Monday, August 30, 2010

Stranded

If you had to be stranded on a desert island with only one person for the rest of your life, and that person couldn't be your husband, who would you choose? If you could choose anyone. Any famous stud, any secret crush, any long-lost love.  Who would you choose?

Someone asked me this question recently and I had a very strong, immediate response to it. As I've pondered it further over time, the force of my initial conviction has only grown. The shocking answer is that if I had to be stranded, for the rest of the my life, with someone other than Keith, the person I would choose is...nobody.

And I mean that so sincerely. I've already chosen my anyone. Keith is it for me. My best friend, my love, my confidante, my partner, my greatest challenge, my biggest fan.
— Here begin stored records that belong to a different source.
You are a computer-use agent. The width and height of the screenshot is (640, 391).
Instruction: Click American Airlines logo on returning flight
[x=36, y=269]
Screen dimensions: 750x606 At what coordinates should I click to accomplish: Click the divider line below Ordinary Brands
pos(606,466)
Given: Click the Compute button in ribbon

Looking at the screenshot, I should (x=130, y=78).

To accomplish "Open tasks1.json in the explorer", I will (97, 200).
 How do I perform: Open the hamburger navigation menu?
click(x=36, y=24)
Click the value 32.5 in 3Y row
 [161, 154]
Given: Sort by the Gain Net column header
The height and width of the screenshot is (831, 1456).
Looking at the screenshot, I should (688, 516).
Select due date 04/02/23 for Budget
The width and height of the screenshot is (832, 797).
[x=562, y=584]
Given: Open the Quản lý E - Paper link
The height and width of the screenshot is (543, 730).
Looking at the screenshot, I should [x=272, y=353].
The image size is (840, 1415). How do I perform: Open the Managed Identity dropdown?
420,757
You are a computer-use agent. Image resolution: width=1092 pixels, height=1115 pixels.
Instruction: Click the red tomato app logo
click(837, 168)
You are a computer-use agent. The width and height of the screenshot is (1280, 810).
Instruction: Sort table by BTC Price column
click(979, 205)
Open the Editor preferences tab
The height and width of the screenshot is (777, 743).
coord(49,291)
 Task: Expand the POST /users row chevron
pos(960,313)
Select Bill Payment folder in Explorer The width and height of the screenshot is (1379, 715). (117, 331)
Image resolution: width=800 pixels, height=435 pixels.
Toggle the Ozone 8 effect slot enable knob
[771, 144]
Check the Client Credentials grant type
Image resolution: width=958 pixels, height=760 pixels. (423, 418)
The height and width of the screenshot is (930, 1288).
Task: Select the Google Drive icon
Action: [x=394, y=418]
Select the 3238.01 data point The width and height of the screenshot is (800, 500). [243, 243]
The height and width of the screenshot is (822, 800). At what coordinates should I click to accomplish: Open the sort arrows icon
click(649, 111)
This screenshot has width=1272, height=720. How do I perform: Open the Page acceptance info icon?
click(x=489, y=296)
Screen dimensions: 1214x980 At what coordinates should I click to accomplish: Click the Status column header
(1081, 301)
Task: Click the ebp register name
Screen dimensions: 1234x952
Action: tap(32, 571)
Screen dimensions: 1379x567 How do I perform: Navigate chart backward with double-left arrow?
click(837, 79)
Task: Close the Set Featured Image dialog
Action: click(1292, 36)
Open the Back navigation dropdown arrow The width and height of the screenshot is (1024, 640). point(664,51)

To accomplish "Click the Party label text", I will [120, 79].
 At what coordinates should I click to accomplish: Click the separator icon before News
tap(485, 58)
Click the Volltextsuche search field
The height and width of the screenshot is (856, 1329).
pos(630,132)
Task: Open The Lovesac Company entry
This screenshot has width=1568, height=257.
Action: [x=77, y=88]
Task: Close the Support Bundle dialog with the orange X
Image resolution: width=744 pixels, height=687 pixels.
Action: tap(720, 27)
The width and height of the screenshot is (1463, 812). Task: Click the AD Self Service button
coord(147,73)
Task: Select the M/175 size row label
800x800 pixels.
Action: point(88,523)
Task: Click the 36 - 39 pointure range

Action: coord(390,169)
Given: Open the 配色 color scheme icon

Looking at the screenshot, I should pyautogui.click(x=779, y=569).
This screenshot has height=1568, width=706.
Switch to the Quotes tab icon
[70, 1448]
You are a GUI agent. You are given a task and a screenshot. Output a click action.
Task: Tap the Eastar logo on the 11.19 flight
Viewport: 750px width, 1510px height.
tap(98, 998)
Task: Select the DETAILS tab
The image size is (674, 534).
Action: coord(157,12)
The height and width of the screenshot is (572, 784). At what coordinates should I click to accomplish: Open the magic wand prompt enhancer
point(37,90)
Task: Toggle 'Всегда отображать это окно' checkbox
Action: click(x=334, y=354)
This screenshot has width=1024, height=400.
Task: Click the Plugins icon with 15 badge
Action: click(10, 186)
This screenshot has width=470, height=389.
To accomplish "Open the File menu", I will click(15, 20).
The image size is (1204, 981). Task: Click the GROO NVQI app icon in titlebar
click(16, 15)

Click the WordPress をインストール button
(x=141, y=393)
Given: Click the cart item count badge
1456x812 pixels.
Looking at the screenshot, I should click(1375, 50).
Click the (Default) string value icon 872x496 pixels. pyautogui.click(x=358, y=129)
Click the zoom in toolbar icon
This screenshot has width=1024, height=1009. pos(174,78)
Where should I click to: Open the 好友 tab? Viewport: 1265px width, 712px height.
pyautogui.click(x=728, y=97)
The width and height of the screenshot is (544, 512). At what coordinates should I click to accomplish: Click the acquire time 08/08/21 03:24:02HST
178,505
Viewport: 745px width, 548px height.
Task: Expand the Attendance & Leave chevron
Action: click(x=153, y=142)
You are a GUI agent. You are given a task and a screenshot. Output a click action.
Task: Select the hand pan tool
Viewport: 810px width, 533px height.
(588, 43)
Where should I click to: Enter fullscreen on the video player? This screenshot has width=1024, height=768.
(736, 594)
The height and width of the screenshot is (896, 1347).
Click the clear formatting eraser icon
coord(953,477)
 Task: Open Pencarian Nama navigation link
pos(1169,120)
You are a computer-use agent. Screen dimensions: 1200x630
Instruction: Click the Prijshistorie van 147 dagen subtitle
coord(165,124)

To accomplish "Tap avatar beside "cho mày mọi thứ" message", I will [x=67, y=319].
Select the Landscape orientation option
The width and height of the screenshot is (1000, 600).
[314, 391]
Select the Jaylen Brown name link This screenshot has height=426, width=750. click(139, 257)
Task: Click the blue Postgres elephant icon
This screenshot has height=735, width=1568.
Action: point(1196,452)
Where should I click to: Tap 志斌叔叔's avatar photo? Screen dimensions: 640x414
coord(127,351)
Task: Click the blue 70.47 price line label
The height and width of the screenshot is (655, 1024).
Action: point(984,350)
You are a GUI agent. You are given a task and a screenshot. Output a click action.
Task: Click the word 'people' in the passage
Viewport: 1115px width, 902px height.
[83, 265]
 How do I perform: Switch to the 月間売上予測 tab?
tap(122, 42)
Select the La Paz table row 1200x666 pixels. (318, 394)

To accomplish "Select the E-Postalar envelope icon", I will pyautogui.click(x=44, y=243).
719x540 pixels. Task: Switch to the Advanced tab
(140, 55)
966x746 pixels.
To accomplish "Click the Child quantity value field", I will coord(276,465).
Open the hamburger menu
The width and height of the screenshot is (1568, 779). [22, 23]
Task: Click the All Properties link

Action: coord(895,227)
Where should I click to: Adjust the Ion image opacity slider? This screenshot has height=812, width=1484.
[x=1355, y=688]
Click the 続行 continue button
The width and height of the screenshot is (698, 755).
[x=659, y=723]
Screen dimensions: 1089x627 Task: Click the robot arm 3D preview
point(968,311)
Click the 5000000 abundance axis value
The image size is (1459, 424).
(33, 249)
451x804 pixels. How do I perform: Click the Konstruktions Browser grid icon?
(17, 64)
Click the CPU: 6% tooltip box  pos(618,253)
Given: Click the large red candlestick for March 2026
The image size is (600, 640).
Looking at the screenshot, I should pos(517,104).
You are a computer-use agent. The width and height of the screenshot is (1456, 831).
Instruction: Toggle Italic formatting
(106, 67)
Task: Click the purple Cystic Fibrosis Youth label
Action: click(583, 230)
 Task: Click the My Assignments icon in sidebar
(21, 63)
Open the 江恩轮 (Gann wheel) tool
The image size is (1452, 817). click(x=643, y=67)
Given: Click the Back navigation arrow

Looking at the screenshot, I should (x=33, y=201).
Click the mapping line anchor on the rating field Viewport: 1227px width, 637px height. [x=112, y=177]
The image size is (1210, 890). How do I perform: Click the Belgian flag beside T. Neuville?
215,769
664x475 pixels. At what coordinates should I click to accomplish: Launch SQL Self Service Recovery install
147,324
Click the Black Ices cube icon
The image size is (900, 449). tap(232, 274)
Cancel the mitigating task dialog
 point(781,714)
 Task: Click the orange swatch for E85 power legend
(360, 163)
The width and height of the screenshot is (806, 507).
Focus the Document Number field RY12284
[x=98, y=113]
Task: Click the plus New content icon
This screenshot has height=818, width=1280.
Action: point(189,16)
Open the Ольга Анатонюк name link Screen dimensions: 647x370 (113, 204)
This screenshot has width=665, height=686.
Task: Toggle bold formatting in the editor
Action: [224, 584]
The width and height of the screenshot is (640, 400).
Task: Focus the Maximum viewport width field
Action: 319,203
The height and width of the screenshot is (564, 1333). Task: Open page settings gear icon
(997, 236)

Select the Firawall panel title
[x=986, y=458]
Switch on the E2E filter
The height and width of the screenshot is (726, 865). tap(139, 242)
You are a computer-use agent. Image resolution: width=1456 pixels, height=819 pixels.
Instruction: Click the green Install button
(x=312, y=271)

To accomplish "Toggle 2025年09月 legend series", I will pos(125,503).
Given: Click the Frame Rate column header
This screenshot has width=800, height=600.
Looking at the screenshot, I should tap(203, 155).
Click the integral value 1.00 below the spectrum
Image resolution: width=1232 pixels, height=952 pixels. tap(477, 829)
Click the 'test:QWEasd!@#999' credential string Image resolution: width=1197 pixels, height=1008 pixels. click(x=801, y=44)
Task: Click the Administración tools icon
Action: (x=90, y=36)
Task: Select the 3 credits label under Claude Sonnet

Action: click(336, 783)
I waited a long time to get married.  I waited because I knew what I wanted, what I was looking for, and I knew that I'd rather be alone than not have it. It took a long time to find him. It was worth it. I chose so well.

And I honestly don't believe, practically, in the whole idea of soul-mates. It's never made sense to me, logically, that there is only one person in this entire wide world who is absolutely meant for each of us, only one person we were destined to share our lives with. I'm sure there are other choices I could have made and been fine, been happy even. It's not so much that I was looking for The One.

But at the same time I believe, firmly and constantly, with everything in me, that Keith is the only man in this world who could make me as incredibly happy as he does. That he's the only one I want to love and be loved by, that he's the one who can see me just as clearly, and graciously, as he does. I believe he is the one for me, and the one for always. And if I can't have him, I don't want anybody else. And so I keep choosing him, daily.

And if you think about it, marriage is already a whole lot like being stranded on a desert island.  Not so much the isolation part, but definitely the being stuck with each other. Because both of us believe our marriage is forever, there's no jumping ship, no getting out or getting away. We are in it together, we are in it no matter what. We choose each other, over and over again.

Plus, there's this weird way in which marriage creates a separate little world for the two people in it. We come in contact with lots of people every day, we share life with many that we care about, but no one else can experience or even understand the unique little world that we live in. It is like our own desert island in a really beautiful way. A place for just us two, a world that belongs entirely and only to us- and that becomes what we make it and reflects all the hard work we put into it. And there's no one else I would deign to share it with.

So happy birthday, my love. Thank you for being such a good and strong and kind and wonderful man, the man I chose so well. The only man I could ever stand to be stranded on a desert island with. And thank you for choosing me.